U.S. stocks hit new records as the S&P 500 rose 0.3% to an all-time high of 7,230.12 on Friday. The rally comes despite a military stalemate between the United States and Iran that has triggered a double-blockade of the Strait of Hormuz, driving global oil prices above $100 a barrel. While consumer confidence has tanked due to soaring gas prices and inflation above 3%, investors are prioritizing a streak of corporate earnings that have largely ignored the geopolitical chaos.
Strong performance from major tech companies is fueling the buoyancy. Alphabet is on track to earn over $120 billion in profits this year, while Meta reported a 61% year-over-year increase in its latest quarterly results. Overall, approximately 84% of S&P 500 companies have topped analyst estimates so far this season, pushing average profit margins to their highest point in 15 years.
Tech leads the global surge
The tech-heavy Nasdaq composite also reached a record close on Friday, supported by Apple’s 3.3% jump following a profit beat. This momentum carried over into Asian markets on Monday morning:
- South Korea’s Kospi gained 4.7%, led by a 4.8% surge in Samsung Electronics.
- Taiwan’s Taiex climbed 4.6% as chipmaker TSMC shot up 6.6%.
- Hong Kong’s Hang Seng jumped 1.5% to 26,173.95.
Valuation concerns. The S&P 500 recently surpassed a price-to-earnings ratio of 30, a level seen only three other times in the last 156 years. While some analysts warn this historically precedes market crashes, others argue that AI-driven productivity and corporate pricing power justify the premium. However, the high energy prices from the blockade are currently pulling about $4 billion a month out of American consumer pockets, creating a potential headwind for summer spending.

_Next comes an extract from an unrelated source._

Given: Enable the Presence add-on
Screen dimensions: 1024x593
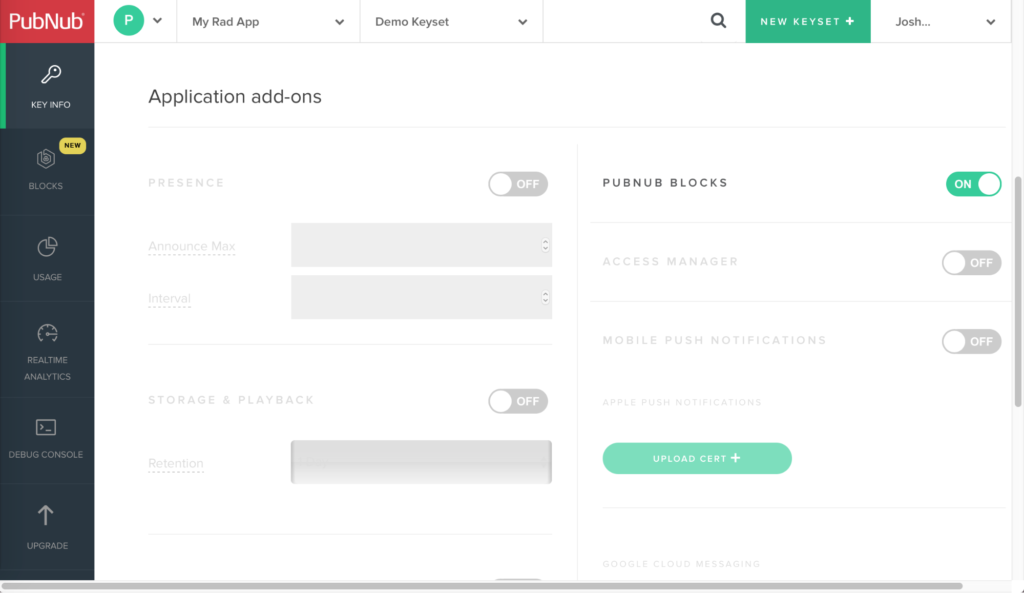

The focus now shifts to whether the U.S. military’s "Project Freedom" can successfully escort ships through the Strait of Hormuz. While President Trump announced the initiative would begin Monday, Iran has already rejected the plan. If the blockade remains into the summer, the resulting energy costs may finally dent the corporate profit margins that have kept stocks untethered from the broader economic gloom.